> **Input for this task**
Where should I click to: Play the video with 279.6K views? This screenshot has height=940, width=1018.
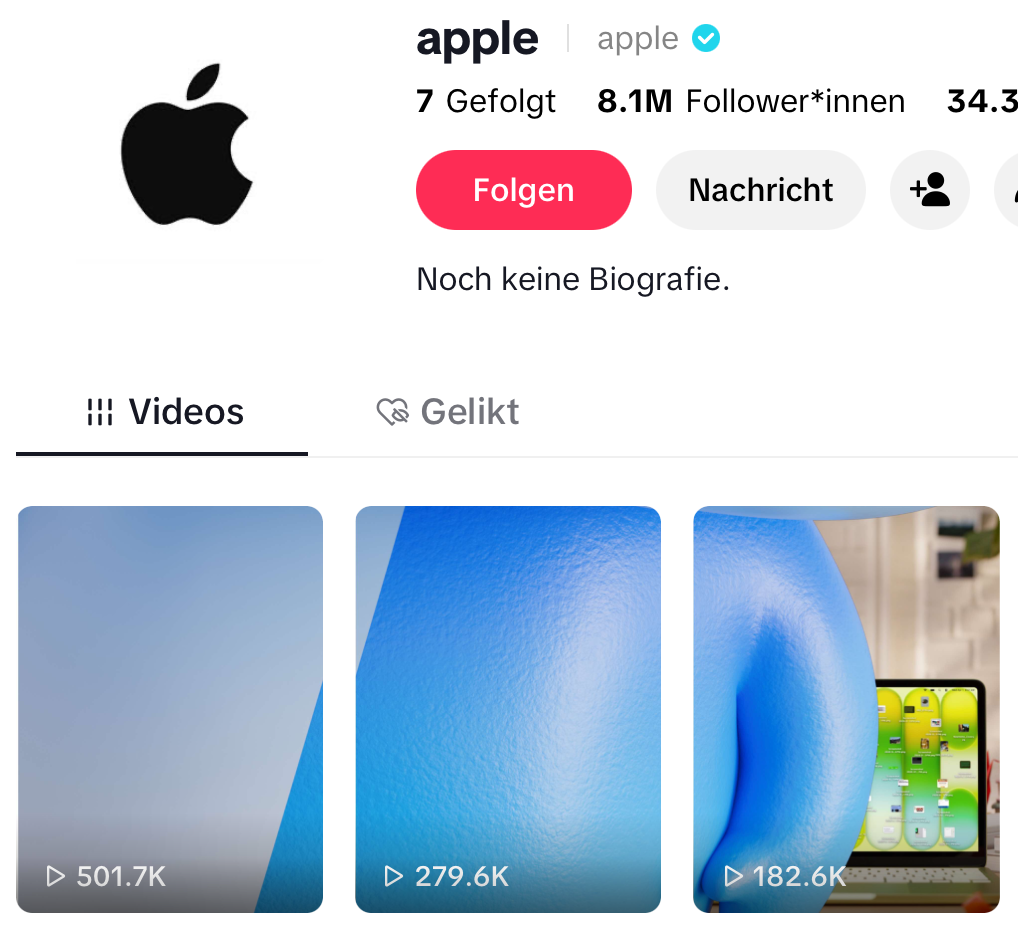click(508, 709)
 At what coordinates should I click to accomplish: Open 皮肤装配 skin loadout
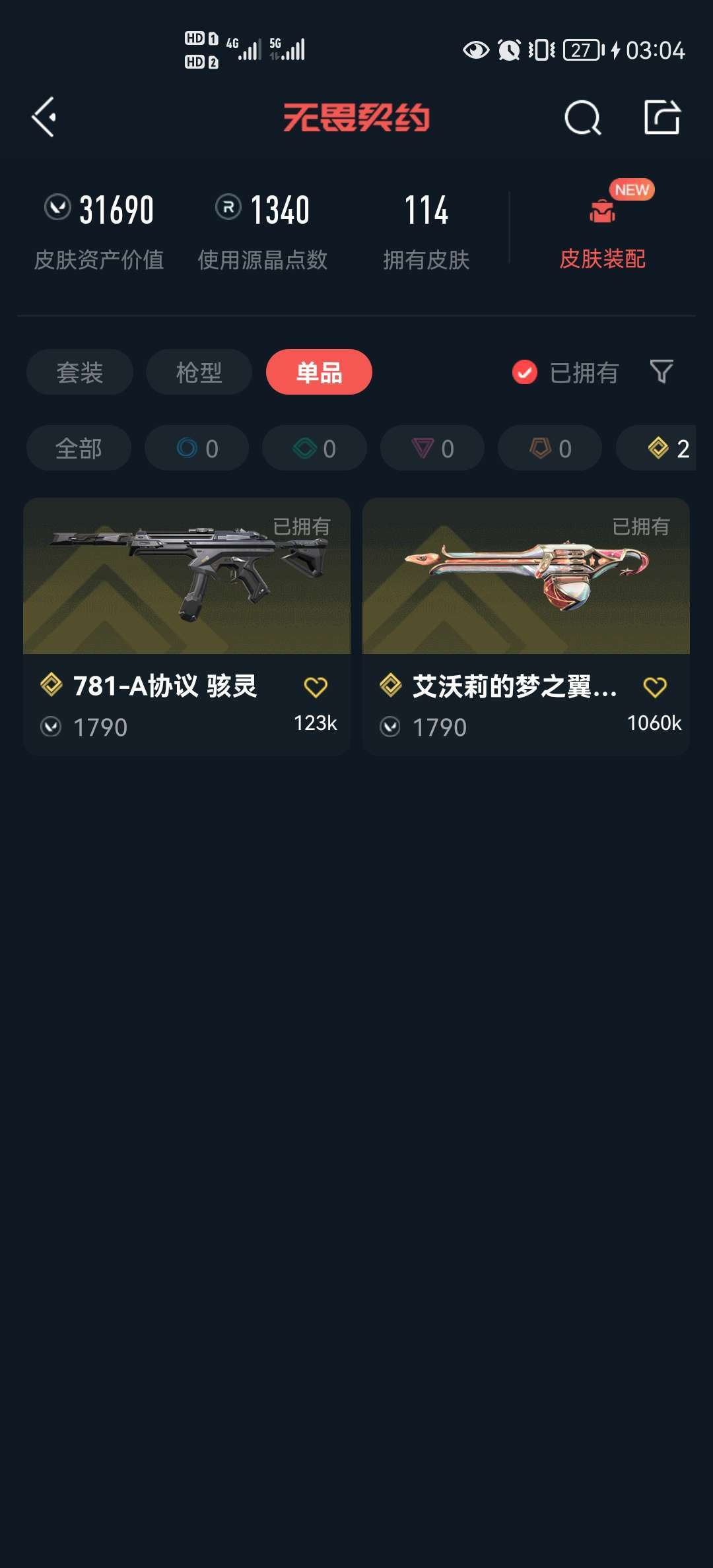point(602,231)
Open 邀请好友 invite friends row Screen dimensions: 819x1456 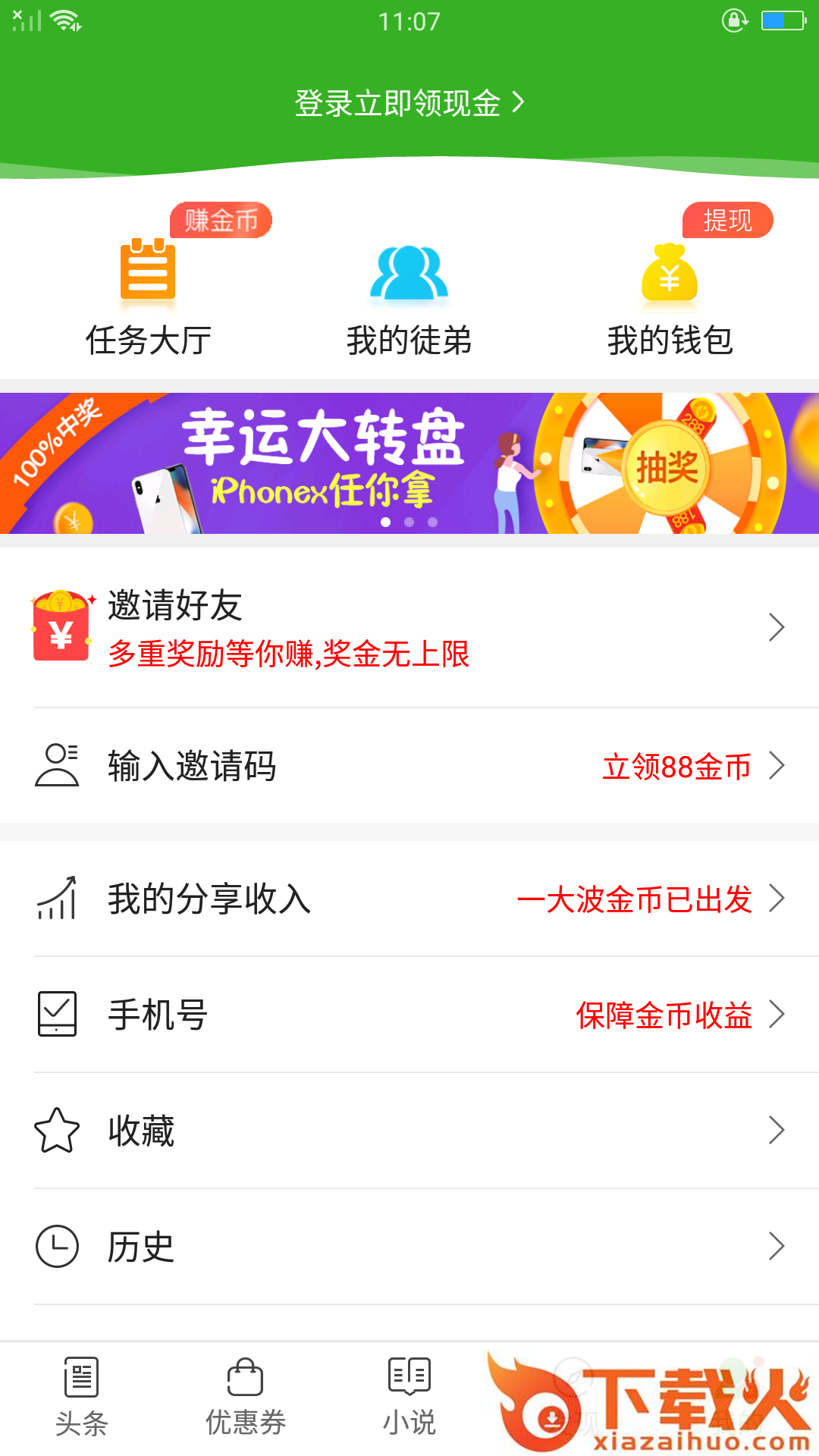coord(410,628)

> **The request**
Pick out every line in the rows above that contains the word "should" and copy each of those lines in full.

> **Result**
Where should I click to: Play the video with 279.6K views? This screenshot has height=940, width=1018.
 At what coordinates should I click to accomplish: Open 皮肤装配 skin loadout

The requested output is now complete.